Typically speaking he has female friends, but has no interest in marriage, preferring to spend his time and money on the pursuits he enjoys, rather than expensive dates or gifts for ladies.

Paradoxically, another social phenomena being widely reported in Japan lately is the emergence of a new female group who have been dubbed "nikushoku joshi," or "meat-eating girls."

These females, often in their thirties and forties, take complete charge of their own fate. They're go-getters in the literal sense -- they know what they want and are not afraid to get it and for them, marriage is fairly low on their list of priorities.

These ladies, mockingly compared in the media to apex predators, have taken a number of cues from their male counterparts and are not afraid to make the first move if they see someone they like.

According to anthropologists, the rising numbers of nikushoku joshi can be attributed to increased financial independence and a certain resilience or immunity to existing social stigmas, sometimes attached to single women of a certain age.

THE SOCIAL REALITY

Japanese society is currently in a state of flux as its age-old homogenous culture and traditions, which historically embraced the ideologies of interdependence, oneness, family and heritage, are wrangling with modernity; westernization, economic turbulence and a shift in family, social and cultural norms and values, sociologists have noted.

Shifts in social and cultural ideology are evident in population phenomena that have, in the past 30 to 40 years, seen some monumental changes that will continue to have a profound and myriad effect on Japanese society.

In the early 1970s the annual number of marriages in Japan, according to the Ministry of Health, Labor and Welfare, exceeded 1million and the birthrate at this time was at a level of 19 (per 1,000 population).

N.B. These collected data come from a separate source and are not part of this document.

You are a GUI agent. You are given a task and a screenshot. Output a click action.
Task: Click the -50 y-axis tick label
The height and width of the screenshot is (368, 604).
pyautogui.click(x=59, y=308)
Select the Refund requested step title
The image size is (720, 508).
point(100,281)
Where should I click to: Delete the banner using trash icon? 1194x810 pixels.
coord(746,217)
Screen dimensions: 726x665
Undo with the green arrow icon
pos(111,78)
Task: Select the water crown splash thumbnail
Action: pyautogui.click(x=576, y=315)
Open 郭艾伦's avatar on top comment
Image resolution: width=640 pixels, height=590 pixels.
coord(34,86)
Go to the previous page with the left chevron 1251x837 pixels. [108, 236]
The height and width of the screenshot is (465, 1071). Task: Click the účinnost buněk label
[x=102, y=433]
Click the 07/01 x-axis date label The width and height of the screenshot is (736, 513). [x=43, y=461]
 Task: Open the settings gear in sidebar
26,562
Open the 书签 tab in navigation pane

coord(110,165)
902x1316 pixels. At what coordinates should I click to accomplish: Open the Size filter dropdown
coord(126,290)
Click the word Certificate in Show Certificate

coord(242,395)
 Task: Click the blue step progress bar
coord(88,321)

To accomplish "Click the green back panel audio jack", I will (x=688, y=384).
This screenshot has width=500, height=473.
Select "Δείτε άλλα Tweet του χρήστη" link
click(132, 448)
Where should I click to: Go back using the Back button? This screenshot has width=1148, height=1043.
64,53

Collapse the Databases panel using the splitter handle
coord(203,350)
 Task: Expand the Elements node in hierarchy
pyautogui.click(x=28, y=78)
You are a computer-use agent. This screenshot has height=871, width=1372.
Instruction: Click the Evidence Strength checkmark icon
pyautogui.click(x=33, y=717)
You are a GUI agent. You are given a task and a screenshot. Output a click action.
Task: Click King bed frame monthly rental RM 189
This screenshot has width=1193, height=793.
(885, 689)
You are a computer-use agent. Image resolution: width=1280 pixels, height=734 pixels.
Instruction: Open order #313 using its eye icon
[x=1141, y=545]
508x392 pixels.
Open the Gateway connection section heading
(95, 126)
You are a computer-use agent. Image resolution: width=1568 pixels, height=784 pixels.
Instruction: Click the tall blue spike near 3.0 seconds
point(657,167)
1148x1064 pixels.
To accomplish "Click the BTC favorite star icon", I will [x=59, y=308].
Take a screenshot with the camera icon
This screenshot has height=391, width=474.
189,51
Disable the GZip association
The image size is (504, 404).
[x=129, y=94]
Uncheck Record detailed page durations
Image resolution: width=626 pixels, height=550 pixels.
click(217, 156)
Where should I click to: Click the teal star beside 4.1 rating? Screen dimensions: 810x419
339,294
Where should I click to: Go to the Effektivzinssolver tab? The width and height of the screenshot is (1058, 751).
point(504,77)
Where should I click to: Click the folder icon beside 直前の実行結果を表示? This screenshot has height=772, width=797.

Fast-forward to the current day, however, and the statistics paint a very different picture indeed.

The marriage rate currently stands at 5.8 (per 1,000 population), with one in four of these unions likely to end in divorce. Coupled with this, fewer couples are procreating with the birthrate dropping from a level of 19 (per 1,000 population) in the early 1970s, to a current rate of 8.7, according to the ministry.

The declining rate of marriage, in part, accounts for the slump in birthrate, but other factors must be considered, according to anthropologists. The general decline in birth rate is also linked to the rising maternal age at childbirth, which has risen from 25.6 years old in 1970 to a current median age of 29.5 years old.

Further adding to what's being called Japan's "population crises" is the mean age of first marriages in Japan consistently rising over the past twenty years to a current average of 30.2 years old for men and 28.5 years old for women.

So it's perhaps of no wonder then that with the declining marriage rate, rising marrying age and rising maternal age at childbirth, coupled with Japan's crippling economic circumstances, that Japan's birth rate has plummeted of late, causing widely reported consternation to Japan's administration.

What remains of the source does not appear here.